■ Task item A ■
From the CMMS article, list the specific financial indicators it names for measuring executive managers' performance.
■ Task item B ■
Reproduce the passage of the CMMS article between "In order to" and "manager’s main tool.", inclusive.

--- Excerpt ---

In order to accurately track costs, measure the benefits of implementation, and produce high-quality management reports, a computerized maintenance management system must be tied to the business manager’s main tool.
By any objective standard, manufacturing plants and facilities have wide-ranging and deep-seated problems with computerized maintenance management systems (CMMS):
- Surveys indicate that 90-95 percent of all CMMS users feel their systems fail to deliver desired results.
- Fewer than 10 percent of the 300,000 commercial, industrial, and institutional organizations in North America have ever achieved demonstrable, positive results from a CMMS implementation.
- More than 50 percent of CMMS implementations are abandoned in less than 6 months.
- According to a 2000 CMMS survey conducted by the Plant Maintenance Resource Center, only 20 percent of responding organizations attempted to formally quantify the benefits obtained from their CMMS implementations. In the same survey, the percentages of respondents who reported significant savings in the areas of labor, materials, and other costs were 9.2 percent, 11.5 percent, and 10.3 percent, respectively.
What is wrong with CMMS? According to Terry Wireman, a widely published author in the field of facility and plant management, when the failures of strategic maintenance initiatives are closely analyzed, the root cause usually falls into one of two main categories: lack of understanding of the strategy or lack of measurable or quantifiable results.
Wireman also says that measurable financial indicators drive executive managers. Whether measured by return on net assets, return on fixed assets, stock price, shareholder value, some other indicator, or a combination of indicators, their performance is judged in financial terms. This measurement system in turn drives how their organizations are managed. Unless departments within a company can link to a financial measurement system, their performance will not be measured correctly.
Study the accounting cycle
What is a financial measurement system and why is the failure to link to it so lethal to the success of a CMMS implementation? The problem may be seen graphically in Table I.
When you examine the 10 steps in the accounting cycle, note that drafting the financial statements is Step 8. A CMMS will carry only through Step 3. The obstacles this presents when trying to draft high-quality management reports are painfully obvious—you cannot get there from here.
CMMS software has a fatal flaw in its conceptual design and real world implementation because the software creates transactions journals for labor and materials, components, and inventory, but never posts them to a general ledger. CMMSs are unable to capture the true cost of work, and/or measure the true benefits of the CMMS implementation, because they lack a general ledger roll-up structure (Step 4 in the accounting cycle). Managers cannot balance the books because they literally do not have any books to balance. As a result, the high-quality management reports (Step 8) that characterize other types of business organizations are virtually impossible for the overwhelming majority of plants.
Problems with reports
Some of the most intractable problems—including incoherent reports and the lack of standard costs—may be attributable to the lack of a general ledger roll-up structure in CMMS. For example, in the area of reports:
- The May 2002 issue of MAINTENANCE TECHNOLOGY magazine (Extracting Specialized Information from Your CMMS/EAM, by Christopher N. Winston, HSB Reliability Technologies, p 13) noted that CMMSs come with a set of standard reports. Generally, the number is increased with each major release of new software. Still they never seem to be enough.

--- Provided data ---

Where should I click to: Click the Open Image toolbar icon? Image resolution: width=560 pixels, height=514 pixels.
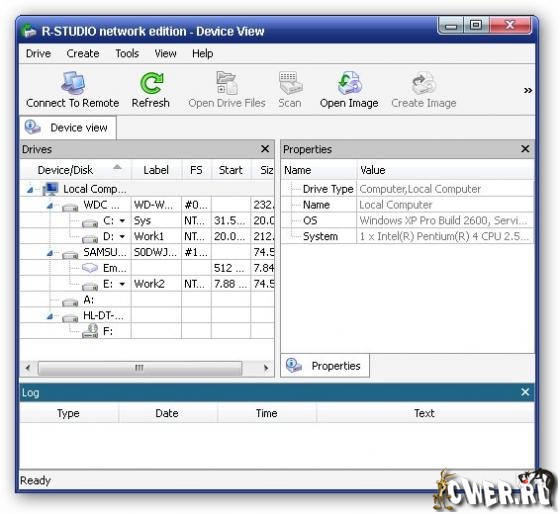pyautogui.click(x=349, y=83)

---

■ Answer area A ■
Return on net assets
Return on fixed assets
Stock price
Shareholder value

■ Answer area B ■
In order to accurately track costs, measure the benefits of implementation, and produce high-quality management reports, a computerized maintenance management system must be tied to the business manager’s main tool.